GRAPH [ H K L MODF ]

List of the analyses to be included as well as that against 4sin(theta)**2/lambda**2. H,K,L and MODF can be in any order The default is just to analyse against resolution.

NOWT

If this command is present, the scale determination will be unweighted (the default).

WEIGHT

Weight the observations for scale determination according to the input standard deviations. The default is not to weight them.

END

End of input. If present, this must be last keyword.

INPUT AND OUTPUT FILES

The input files are:

(a): The control data file
(b): The input reflection data file in standard MTZ format.

The output is a reflection data file in standard MTZ format. This is a copy of the input reflection data file but with the data items for the selected derivative re-scaled.

PROGRAM FUNCTION

The program SCALEIT is used to calculate a derivative to native scaling function and apply it to the derivative data. Scales are determined from the squared amplitudes. The scaling function for F may be of the form:

An overall scale (REFINE SCALE)

Isotropic temperature factor (REFINE ISOTROPIC)

       C * exp (-B sintheta/lambda)

Anisotropic temperature factor (REFINE ANISOTROPIC) (default)

       C * exp(-(h**2 B11 + k**2 B22 + l**2 B33 + 
                      2hk B12 + 2hl  B13  +  2kl B23))

An initial (and optional final, see REFINE WILSON) scaling factor is calculated from the expression

              Kinit = Sqrt(Sigma FP**2 / Sigma FPH**2)
                       (relative Wilson scaling)

The scale and anisotropic temperature factors are then refined using a modification of the method of Fox and Holmes. The function minimised is

          Sigma Sigma w( h )i(I( h )i - GiI( h ))**2
            h     i

with respect to all parameters (2 scale factors and 6 beta values in the anisotropic case)

             G1   1.0
             G2 = (1/C) exp(+ 2 h_ B h_ )

Anisotropic temperature factors are determined on data expanded by symmetry to a hemisphere, which constrains certain combinations of coefficients in some space groups, e.g. in orthorhombic symmetry B12=B13=B23=0, in cubic spacegroups B11=B22=B33.

The scale and temperature factors are applied to the derivative data and an output file is written with the corrected data. The scale factor SigmaFP**2/SigmaFPH**2 is then analysed in ranges of h, k, l and 4sin**2 theta/lambda**2.

PROGRAM OUTPUT

The program output starts with details of the input reflection data file produced by the MTZ file handling routines, and details of the control data. Then for each cycle of the refinement the following details are output.

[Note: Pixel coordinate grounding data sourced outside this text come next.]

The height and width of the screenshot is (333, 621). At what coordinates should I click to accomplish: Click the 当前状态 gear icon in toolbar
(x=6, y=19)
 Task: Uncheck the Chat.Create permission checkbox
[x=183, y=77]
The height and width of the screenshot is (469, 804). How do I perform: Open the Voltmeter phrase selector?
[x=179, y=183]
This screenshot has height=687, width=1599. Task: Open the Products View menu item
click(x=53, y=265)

The eigenvalues of the matrix
The mean residual
The scaling parameters giving the new values, the shifts and the standard deviations.

At the end of the refinement, there is an analysis of the scaled data. For each derivative, an estimate of the acceptable isomorphous and anomalous differences is given, followed by a list of individual reflections with abnormally high differences. This information can be used to exclude outliers from Patterson calculations or direct methods calculations.

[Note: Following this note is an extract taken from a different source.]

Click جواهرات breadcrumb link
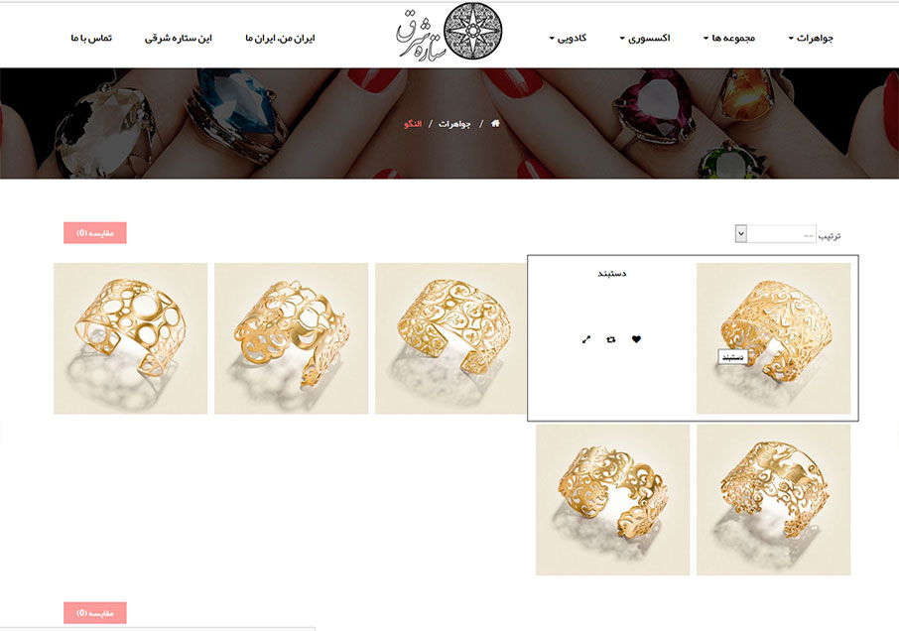 (454, 124)
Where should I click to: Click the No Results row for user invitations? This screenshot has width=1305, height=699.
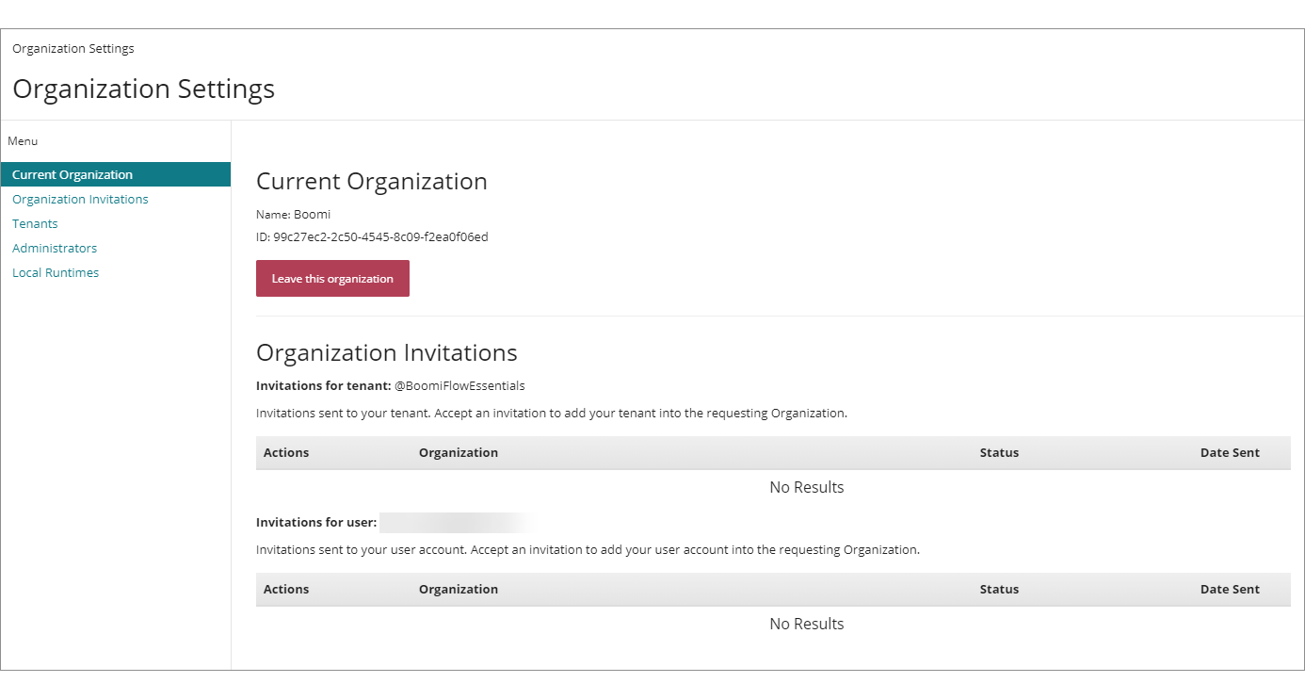[807, 623]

Then for each derivative, the following information is given as a function of resolution:

Kraut scale factor and relative Wilson scale factor.
R factor ("Rfactor" or "Rfac") and weighted R factor ("Rfactor_W" or "Wted_R") for agreement between native and derivative.
<diso> and max(diso)
<dano> and max(dano)

These statistics may also be given as a function of h, k, l or |FP|, see keyword GRAPH.

Some terms defined:

Rfac = [sum( abs(FPH - FP))]/[sum(FP)]
RF_I = [sum( abs(FPH*FPH - FP*FP))]/[sum(FP*FP)]
Wted_R = [sum( abs(FPsq-FFmean)/Var(FPsq) + abs(FPHsq-FFmean)/Var(FPHsq)] / [ sum(FPsq/Var(FPsq) + FPHsq/Var(FPHsq) ]
FFmean = [FPsq/Var(FPsq) + FPHsq/Var(FPHsq)] / [1/Var(FPsq) + 1/Var(FPHsq)]
Var(FPsq) = Var(FP) * 4FPsq
Diso = abs(FPH - FP)
Dano = abs(DPH)

Diso and Dano are very useful analytical tools. Diso should fall off with increasing resolution, and certainly should not increase! That is a good indication of either non-isomorphism, or data quality falling off. You need to run your Pattersons with resolution ranges which only use reliable data, and with sensible EXCLUDE terms based on the plots of Diso and Dano. However MLPHARE has a built in weighting scheme which means that it doesn't do much harm to include less good data in phasing. After all the poor hkl should get low FOMs, and then DM can use the few reflections with reasonable phases to help in the phase extension procedure.

If there is only one derivative then the results of a normal probability analysis are also given (see Lynne Howell and Dave Smith, J.Appl. Cryst. 25 81-86 (1992)). The reflections in each resolution bin are sorted according to the value of:

delta(real) = (FPH - FP)/sqrt(SIGFPH**2 + SIGFP**2)

where FPH and SIGFPH are the scaled values for the derivative. For each reflection, delta(expected) is then calculated based on an assumed normal distribution and the position of the reflection in the sorted list. A plot of delta(real) against delta(expected) is called a normal probability plot.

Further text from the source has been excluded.